Within this project I am seeking to explore our society’s attraction to logic and order which is driven by an interest in the manner by which we’ve looked at the world around us and found ways to understand it or at least constructed ways in which to explain it to ourselves. A process of irregular mapping has been a way for me to visualise a search for some unknowable connection between the things that make up our world as well as our relationship to the spaces and voids around us.
The images in this work depict an array of simple structures and objects, some of which I have happened upon others that I have constructed or interacted with myself. The work was the result of a number of excursions through the peripheral environment and started out as a process of responding to certain rudimentary, makeshift constructions that I often encountered.
I see it almost like a playful approach to archaeology or a small anthropological investigation, gathering empirical evidence through contemporary detritus.
Through making these images I also see this kind of break, or breach that emerges between objects and their intended function, between the object and their meaning.

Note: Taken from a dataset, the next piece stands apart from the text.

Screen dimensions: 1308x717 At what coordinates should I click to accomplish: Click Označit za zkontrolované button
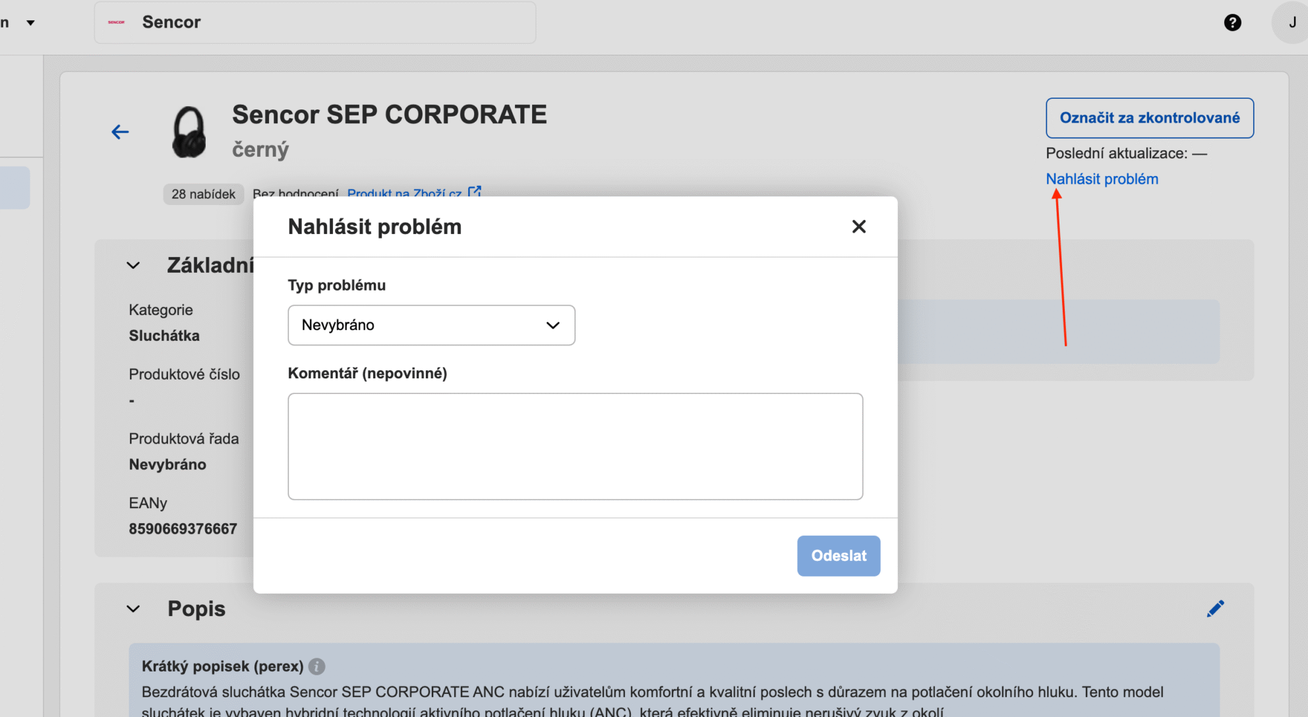tap(1149, 118)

I tend to rest my vision on small details while searching the landscape for ghostly traces of human activity, for scars, for signifiers, for suggestions. Allowing myself to be carried along by the willfulness of the city and using image making as a thought process to examine the manner in which things break down, are disassembled and become fragmented.
I use photography to both find and construct these systems that are built on visual similarities and which accumulate to form larger patterns and categories. Through this process I am attempting to enact a dialogue with science’s search for repetitions and structures that hide within the fluctuating and ephemeral revelations of reality. In this work I take the viewer from the street and the gutter up to the celestial star systems, making certain references to cosmology and the idea of visualising that which is beyond the scope of our vision and which requires a certain amount of imagination in order to fathom.
I’ve been considering various scientific processes of collecting and collating a range of phenomena as a means for creating systems for organising knowledge and for providing an overview for a better understanding. I try to incorporate this approach to the images I make of disparate objects that I come across. The sequences of images I create perhaps don’t answer any questions but hopefully do allow for an unforeseen structure to begin to reveal itself.
Through a simple process of walking, observing and photographing I am gradually building up an archive of images in which ephemeral forms and slight gestures in the landscape reveal themselves and everyday objects (or observations) can make visible fortuitous connections and the poetry of chance.
Cian Burke is a photographic artist originally from Dublin but based in Sweden since 2010. He holds a BA in Fine Art Photography from the Glasgow School of Art (2006) and an MFA in Photography from Valand Academy in Gothenburg (2017).
Through his work he explores the relationship between art and science – the role imagination plays in both, the manner in which both can be used for the production of knowledge, and as systems for the visualisation of some certain forms of ‘truths’. That the world is not solely understood through pure rational thought processes and the notion that there are rarely any concrete certainties is something that he is continuously interested in investigating and exploring within his practice. ﴾the appeal of unanswerable questions﴿
Burke’s work has been exhibited in Ireland, the UK, Sweden, Norway and Spain, most recently at Landskrona Foto Festival, Supermarket Art Fair in Stockholm and during the Malmö Photo Biennale.
He self-published his first book Terrestrial Excursions in 2016 and my work was included in the Art & Theory publication, YPN Sweden, in 2017. Also, in 2017 he was awarded the Theodor & Hanne Mannheimer’s fund and recently has been awarded a 1 year working grant from the Swedish Arts Council.
Burke is currently the artistic director at Galleri Format, the largest gallery in Malmö dedicated to photography and moving image.